The drama is dominated by males and the whole issue of kingship, honor and maleness dominate the drama throughout. The critic, Linda Bamber, argues that in Shakespeare ‘s history plays ‘the adult females characters neither participate in history nor challenge it ‘[ 4 ]and this statement is important as the three adult females in the drama are marginally important.[ 5 ]Hotspurs married woman Lady Kate Percy is an blue adult female who has been neglected by her hubby. Shakespeare represents Hotspur as a clown from Northern England who cares more for a Equus caballus than his married woman. Leggatt ( 1988 ) suggests that Act II scene three is a playful, amusing scene ; nevertheless in my sentiment this scene demonstrates patriarchal laterality and is demoing male authorization instead than been a amusing scene. Leggatt ( 1988 ) sees Hotspurs defense mechanism, to Lady Percy ‘s supplication “ Do you non love me? ” ( II. 3. 99 )[ 6 ]as a amusing answer. However I believe Hotspurs answer ; “ Come, wilt 1000 see me sit? / And when I on a horseback I will swear/ I love thee boundlessly ” ( II. 3. 103-105 )[ 7 ]is non a amusing one, it alternatively can be interpreted as what Hotspur demands of Lady Percy, she must sit with him for him to “ love thee boundlessly ” ( II. 3. 105 ) .[ 8 ]This is patriarchal laterality ; Lady Percy must obey her hubby ‘s orders for him to love her.

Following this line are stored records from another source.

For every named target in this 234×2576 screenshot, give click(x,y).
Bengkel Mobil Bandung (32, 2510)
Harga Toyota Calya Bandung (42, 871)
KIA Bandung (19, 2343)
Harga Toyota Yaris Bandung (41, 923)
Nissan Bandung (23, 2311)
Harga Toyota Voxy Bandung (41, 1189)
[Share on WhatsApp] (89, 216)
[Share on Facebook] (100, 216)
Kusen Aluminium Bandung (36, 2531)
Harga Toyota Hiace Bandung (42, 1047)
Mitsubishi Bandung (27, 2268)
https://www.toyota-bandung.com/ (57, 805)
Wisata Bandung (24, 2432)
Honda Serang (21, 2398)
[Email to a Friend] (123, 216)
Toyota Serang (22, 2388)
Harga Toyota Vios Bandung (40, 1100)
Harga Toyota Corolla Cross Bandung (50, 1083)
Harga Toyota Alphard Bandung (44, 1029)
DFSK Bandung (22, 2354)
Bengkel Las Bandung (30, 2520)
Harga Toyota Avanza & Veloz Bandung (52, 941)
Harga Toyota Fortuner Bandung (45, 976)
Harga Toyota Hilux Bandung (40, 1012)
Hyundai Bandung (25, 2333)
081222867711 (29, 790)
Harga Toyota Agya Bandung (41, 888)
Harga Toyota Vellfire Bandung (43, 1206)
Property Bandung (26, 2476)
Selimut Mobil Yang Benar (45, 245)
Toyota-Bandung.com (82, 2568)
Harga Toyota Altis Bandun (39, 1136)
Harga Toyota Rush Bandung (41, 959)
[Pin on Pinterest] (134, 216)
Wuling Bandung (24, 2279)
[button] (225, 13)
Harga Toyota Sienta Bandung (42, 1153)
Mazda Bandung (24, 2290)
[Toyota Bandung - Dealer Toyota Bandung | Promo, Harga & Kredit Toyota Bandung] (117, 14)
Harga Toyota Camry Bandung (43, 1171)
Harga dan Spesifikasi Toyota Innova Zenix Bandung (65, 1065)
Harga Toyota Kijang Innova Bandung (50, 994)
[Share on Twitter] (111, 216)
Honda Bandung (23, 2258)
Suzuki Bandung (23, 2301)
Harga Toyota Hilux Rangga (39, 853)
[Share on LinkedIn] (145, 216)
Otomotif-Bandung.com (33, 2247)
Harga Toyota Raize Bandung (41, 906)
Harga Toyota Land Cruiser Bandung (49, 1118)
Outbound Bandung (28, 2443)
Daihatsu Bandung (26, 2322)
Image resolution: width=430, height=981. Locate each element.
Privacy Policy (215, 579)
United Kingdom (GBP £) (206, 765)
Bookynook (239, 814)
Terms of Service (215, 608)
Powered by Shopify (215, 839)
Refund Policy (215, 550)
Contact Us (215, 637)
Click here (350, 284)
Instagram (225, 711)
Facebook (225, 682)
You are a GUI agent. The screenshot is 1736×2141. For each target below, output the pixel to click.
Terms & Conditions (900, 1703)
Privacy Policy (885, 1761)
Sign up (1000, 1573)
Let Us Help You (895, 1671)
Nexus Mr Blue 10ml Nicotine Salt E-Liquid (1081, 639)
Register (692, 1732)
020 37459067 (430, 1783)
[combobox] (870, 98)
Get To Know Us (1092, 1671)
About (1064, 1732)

Womans are presented as sexual existences in Act I scene 1 as adult females mutilate male genitalias. This mention to gender can be seen once more between Hotspur and his married woman Lady Percy. Lady Percy ‘s menace to “ interrupt thy small finger ” ( II. 3. 90 )[ 9 ]is a sexual menace to interrupt Hotspurs phallus. This may be seen as playful, nevertheless in this scene Shakespeare is linking Lady Percy with the unnatural Welshwomen we see in Act I scene 1. Womans once more are associated with menace here ; Hotspur fears that sexual familiarity with his married woman will do him effeminate and soft. Womans can non be trusted harmonizing to Hotspur
This once more shows male patriarchal power in Shakespearian society ; Lady Percy can non be trusted and for the balance of the drama is associated with frights of emasculation. This scene finally portrays gender and domestic life in the Renaissance epoch. Hotspur makes his positions on gender evident throughout the drama, on the conflict field Hotspur is outraged and disgusted by a ‘certain Godhead ‘ ( I. 3. 32 )[ 10 ]who ‘talk [ s ] so like a waiting-gentlewoman ‘ ( I. 3. 54 )[ 11 ]and ‘shine so alert, and smell so sweet ‘ ( I. 3. 53 )[ 12 ], for Hotspur there is no topographic point on the battleground for this feminine soldier.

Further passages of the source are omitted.